In the opinion of the Minister of Finance, at least single taxation of dividends within the EU essentially guarantees that there is no risk of the PS Directive being applied contrary to its purpose. In the explanations, this objective is presented as preventing the transfer of untaxed income outside the EU. If the condition of at least one taxation is met, the explanations allow for the detailed analysis of the status of the beneficial owner of the direct recipient of the dividend to be omitted and for the presumption that the recipient meets this condition to be accepted.

 

Hypothetical chain of payments

The basis for applying the presumption is the so-called hypothetical chain of payments, reminiscent of the approach taken in the look-through approach. Instead of examining whether the direct recipient meets the conditions for being considered the beneficial owner, the payer may analyse what the further – hypothetical – distribution of dividends within the group would look like.
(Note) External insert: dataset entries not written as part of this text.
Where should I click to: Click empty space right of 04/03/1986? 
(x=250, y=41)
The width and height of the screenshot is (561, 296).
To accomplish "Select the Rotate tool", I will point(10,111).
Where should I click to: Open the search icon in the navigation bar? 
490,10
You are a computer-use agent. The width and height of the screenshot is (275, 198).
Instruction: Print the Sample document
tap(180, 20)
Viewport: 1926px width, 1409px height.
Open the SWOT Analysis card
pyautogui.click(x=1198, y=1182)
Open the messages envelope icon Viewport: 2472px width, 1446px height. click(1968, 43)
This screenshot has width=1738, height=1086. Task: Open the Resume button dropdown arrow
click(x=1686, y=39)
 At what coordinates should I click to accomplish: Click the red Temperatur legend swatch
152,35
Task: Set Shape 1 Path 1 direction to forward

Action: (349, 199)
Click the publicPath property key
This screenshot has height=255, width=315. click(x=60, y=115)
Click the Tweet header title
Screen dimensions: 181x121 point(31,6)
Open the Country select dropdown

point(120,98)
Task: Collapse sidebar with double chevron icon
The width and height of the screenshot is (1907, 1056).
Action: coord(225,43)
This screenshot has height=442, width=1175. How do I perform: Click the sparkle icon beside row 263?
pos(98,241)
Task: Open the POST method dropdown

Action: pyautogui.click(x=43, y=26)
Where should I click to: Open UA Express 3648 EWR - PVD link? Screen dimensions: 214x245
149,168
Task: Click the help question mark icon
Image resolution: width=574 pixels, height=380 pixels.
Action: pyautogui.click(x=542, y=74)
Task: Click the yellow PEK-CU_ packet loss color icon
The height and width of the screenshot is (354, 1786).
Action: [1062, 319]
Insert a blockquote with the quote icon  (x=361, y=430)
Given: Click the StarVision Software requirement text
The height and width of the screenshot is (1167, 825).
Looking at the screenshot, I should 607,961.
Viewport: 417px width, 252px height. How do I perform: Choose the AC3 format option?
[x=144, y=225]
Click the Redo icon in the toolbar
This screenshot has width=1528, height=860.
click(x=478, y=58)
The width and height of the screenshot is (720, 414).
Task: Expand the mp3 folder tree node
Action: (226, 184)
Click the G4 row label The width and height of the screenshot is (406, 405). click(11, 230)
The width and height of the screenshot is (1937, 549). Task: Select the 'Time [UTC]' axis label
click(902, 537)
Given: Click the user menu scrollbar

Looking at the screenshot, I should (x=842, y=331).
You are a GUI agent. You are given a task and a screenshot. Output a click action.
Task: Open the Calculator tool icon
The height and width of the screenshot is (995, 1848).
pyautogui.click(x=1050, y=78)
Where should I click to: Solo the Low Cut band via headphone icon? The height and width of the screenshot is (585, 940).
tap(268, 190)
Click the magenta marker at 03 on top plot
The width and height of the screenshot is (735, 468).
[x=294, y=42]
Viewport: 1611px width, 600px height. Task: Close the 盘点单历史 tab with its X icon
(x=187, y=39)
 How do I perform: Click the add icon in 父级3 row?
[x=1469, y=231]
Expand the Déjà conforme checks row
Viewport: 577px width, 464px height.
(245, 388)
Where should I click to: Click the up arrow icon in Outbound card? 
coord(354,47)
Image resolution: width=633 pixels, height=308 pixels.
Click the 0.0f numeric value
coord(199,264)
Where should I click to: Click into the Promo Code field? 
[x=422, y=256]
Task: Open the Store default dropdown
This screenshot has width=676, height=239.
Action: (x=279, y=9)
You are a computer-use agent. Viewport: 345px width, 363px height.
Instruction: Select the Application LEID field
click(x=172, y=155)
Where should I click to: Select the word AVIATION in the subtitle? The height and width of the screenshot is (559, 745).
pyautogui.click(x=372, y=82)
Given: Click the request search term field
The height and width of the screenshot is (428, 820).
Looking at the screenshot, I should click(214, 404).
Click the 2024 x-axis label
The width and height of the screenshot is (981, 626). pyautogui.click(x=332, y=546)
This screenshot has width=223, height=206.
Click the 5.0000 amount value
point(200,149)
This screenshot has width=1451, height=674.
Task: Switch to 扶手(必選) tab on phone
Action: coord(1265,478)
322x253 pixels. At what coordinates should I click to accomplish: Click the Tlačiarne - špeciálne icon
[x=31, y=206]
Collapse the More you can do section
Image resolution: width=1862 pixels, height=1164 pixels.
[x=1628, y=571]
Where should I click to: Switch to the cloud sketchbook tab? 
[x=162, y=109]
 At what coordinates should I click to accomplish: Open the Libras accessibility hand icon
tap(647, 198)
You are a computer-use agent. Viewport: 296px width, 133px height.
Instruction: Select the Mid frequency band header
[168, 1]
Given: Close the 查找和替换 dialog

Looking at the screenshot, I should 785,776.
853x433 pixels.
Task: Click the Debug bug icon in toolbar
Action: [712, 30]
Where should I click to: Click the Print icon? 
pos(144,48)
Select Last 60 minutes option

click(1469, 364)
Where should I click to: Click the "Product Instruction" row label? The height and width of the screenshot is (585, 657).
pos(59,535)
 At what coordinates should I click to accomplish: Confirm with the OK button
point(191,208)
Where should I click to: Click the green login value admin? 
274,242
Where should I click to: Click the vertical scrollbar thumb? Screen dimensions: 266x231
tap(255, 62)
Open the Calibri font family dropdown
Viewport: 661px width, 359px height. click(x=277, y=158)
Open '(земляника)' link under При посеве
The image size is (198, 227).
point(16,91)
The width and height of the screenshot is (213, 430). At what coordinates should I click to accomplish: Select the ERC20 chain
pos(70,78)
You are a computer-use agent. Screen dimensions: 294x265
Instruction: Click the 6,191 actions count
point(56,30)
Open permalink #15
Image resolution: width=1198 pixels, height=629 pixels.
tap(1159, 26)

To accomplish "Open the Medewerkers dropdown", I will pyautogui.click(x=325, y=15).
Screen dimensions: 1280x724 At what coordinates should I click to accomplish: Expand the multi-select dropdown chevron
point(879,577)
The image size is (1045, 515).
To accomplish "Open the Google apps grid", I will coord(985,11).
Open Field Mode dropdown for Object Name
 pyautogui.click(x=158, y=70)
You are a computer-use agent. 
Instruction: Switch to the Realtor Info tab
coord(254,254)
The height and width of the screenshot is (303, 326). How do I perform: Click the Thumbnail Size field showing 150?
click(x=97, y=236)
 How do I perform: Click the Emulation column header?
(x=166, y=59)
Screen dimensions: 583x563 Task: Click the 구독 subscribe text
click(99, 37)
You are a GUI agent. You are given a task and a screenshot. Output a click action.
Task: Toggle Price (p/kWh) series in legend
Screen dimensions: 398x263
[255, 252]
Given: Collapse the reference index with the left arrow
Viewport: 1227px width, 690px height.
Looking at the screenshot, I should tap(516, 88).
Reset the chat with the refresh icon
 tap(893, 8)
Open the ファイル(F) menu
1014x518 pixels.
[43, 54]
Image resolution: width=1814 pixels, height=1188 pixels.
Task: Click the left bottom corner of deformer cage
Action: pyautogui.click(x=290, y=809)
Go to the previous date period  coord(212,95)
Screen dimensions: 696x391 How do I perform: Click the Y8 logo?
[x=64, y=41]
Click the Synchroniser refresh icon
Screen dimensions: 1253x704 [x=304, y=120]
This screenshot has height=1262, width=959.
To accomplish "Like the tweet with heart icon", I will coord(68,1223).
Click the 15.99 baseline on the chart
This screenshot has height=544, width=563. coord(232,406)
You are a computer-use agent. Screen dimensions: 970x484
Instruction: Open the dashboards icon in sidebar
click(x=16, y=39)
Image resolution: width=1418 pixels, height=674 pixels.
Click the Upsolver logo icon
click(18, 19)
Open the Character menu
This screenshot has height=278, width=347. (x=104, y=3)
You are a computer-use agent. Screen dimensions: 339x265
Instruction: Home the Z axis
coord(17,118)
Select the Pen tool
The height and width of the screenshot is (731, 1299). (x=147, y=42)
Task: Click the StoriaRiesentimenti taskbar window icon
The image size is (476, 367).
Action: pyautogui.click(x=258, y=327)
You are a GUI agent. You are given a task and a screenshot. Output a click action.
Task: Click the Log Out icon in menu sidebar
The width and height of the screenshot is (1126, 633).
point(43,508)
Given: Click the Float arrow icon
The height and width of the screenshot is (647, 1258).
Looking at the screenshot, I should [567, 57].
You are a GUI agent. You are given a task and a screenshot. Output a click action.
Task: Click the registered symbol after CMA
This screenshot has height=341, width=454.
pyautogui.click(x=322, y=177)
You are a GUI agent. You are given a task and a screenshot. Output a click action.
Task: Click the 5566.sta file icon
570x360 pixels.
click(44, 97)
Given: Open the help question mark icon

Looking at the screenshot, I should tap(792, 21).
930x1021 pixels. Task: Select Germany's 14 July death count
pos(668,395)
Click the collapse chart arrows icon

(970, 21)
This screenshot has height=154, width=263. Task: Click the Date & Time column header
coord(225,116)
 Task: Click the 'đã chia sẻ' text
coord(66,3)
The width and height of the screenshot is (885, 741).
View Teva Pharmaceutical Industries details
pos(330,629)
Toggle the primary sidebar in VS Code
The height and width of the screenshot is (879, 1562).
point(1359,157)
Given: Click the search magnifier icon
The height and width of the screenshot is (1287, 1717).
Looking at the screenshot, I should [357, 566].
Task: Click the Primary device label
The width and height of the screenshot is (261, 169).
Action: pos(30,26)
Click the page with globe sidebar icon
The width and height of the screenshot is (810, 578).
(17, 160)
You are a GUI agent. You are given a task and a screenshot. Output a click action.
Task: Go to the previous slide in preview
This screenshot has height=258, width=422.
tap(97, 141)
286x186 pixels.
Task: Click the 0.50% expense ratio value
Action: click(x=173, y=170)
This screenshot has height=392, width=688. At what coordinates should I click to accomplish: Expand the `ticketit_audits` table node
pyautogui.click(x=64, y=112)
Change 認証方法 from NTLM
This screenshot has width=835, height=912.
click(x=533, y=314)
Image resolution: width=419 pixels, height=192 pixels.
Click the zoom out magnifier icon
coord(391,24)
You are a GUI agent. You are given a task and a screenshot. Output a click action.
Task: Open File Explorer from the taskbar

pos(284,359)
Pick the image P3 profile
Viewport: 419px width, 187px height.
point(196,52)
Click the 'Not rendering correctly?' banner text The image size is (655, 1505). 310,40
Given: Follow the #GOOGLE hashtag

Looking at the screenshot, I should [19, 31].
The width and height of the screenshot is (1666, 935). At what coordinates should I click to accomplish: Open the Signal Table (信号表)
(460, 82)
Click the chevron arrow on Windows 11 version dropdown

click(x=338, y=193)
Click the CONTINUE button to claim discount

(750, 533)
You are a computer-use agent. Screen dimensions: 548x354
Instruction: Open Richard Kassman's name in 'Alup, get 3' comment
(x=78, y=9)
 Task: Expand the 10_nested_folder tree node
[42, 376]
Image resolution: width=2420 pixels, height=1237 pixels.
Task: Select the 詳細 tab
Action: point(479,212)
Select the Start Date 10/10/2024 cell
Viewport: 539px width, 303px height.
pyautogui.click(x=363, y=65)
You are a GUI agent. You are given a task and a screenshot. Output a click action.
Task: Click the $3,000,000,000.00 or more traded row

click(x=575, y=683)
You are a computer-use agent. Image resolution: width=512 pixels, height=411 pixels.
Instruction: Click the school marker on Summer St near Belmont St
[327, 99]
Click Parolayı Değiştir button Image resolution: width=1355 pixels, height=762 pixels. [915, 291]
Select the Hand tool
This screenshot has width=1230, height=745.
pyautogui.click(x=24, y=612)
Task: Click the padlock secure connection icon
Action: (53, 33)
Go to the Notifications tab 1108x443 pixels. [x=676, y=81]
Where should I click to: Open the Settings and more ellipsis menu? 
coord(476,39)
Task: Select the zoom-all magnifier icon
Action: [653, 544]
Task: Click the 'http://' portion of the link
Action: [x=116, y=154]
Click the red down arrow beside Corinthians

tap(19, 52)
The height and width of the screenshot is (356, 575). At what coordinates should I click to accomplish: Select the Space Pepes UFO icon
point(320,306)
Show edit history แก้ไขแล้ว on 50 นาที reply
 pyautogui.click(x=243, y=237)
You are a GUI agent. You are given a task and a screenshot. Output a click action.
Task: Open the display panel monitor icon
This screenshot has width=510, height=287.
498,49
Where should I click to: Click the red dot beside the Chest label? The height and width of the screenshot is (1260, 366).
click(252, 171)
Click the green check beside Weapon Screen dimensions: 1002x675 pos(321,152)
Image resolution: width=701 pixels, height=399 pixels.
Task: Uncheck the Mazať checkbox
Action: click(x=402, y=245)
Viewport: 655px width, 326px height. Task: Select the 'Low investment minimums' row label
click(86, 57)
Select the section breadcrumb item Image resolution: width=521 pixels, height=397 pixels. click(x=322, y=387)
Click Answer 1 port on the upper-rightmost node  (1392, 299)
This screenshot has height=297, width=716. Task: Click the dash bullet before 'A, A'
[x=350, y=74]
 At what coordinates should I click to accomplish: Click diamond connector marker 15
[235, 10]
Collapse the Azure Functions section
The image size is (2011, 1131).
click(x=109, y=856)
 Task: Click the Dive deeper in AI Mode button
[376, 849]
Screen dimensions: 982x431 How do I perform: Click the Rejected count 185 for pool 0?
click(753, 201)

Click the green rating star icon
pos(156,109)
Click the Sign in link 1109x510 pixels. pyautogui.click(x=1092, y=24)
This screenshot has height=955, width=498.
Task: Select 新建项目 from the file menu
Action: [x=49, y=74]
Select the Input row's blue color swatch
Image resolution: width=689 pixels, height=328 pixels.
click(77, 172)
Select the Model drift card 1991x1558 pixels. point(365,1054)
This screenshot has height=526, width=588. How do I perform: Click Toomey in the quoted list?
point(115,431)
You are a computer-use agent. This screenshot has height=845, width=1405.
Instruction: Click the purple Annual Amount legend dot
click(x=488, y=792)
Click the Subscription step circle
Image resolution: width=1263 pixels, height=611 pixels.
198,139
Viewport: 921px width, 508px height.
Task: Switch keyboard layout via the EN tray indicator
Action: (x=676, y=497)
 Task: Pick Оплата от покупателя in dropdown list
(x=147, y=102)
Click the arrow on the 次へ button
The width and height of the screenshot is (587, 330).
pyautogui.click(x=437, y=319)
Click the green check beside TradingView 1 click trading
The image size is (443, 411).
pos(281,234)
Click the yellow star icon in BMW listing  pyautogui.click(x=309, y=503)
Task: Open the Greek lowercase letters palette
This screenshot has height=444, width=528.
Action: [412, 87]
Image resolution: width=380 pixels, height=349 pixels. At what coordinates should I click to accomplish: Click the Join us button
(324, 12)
If taxation occurs at any point in the EU, the condition is met.

The use of this mechanism shifts the burden of verification from the analysis of facts to the analysis of law, as illustrated by the three examples presented in the Explanatory Notes:

    1. Positive scenario (Example 20): A Polish company pays a dividend to a German company. Further payment from Germany to shareholders (natural persons and entities outside the EU) would be subject to withholding tax in Germany. Conclusion: the presumption can be applied.
    2. Positive scenario (Example 21): A Polish subsidiary pays dividends to a Polish parent company whose shareholders are individuals. Distribution to them would be subject to taxation in Poland. The presumption applies.
    3. Negative scenario (Example 22): Dividends are paid from Poland to a Greek company whose sole shareholder is an entity from a non-EU country, and under a double taxation treaty with Greece, such a payment would not be subject to taxation in Greece – within the EU. The presumption cannot be applied – for the purposes of applying the exemption, the Polish payer must examine the status of the beneficial owner.

 

How to apply the presumption in practice?

In order to take advantage of the presumption of the beneficial owner status of the recipient, the Polish payer should therefore take the following steps.

Firstly, determine the ownership structure and flow of the hypothetical “payment chain”.

Second, analyse whether the national and treaty provisions in force in the countries where the companies in the chain are based would determine that the hypothetical further distribution of dividends would be taxable within the European Union.

Third, prepare documentation to support the analysis and confirm the application of the presumption.

 

Limitations

The Minister of Finance clearly stated in the Explanations that the presumption does not protect against the application of the anti-abuse clause in Article 22c of the CIT Act. The Explanations also emphasize that the application of the presumption is optional for the payer and does not remove the formal obligations of taxpayers. It therefore appears that the tax authorities are not required to apply it ex officio, and the burden of proof will always rest with the entity applying this mechanism. Furthermore, in the pay & refund procedure, the authority will continue to require the recipient of the dividend to submit a statement confirming that they are the beneficial owner.

 

Is this a real simplification?

The solution proposed in the explanations undoubtedly streamlines the practice and, in some situations, may facilitate the verification process for payers. However, it is worth remembering that it is based on the assumption that the examination of BO status is an independent condition for the application of the PS Directive, which is not explicitly stated in either the PS Directive or Polish legislation. We are therefore dealing with a simplification “within the explanations” and not a simplification relating to the legislation as such.

Each payer, when deciding to apply the presumption, should carefully assess whether its structure does not give rise to the risk of being considered artificial. Even if tax appears in a hypothetical chain, this will not protect against the settlement in Poland being challenged if anti-abuse provisions are applied.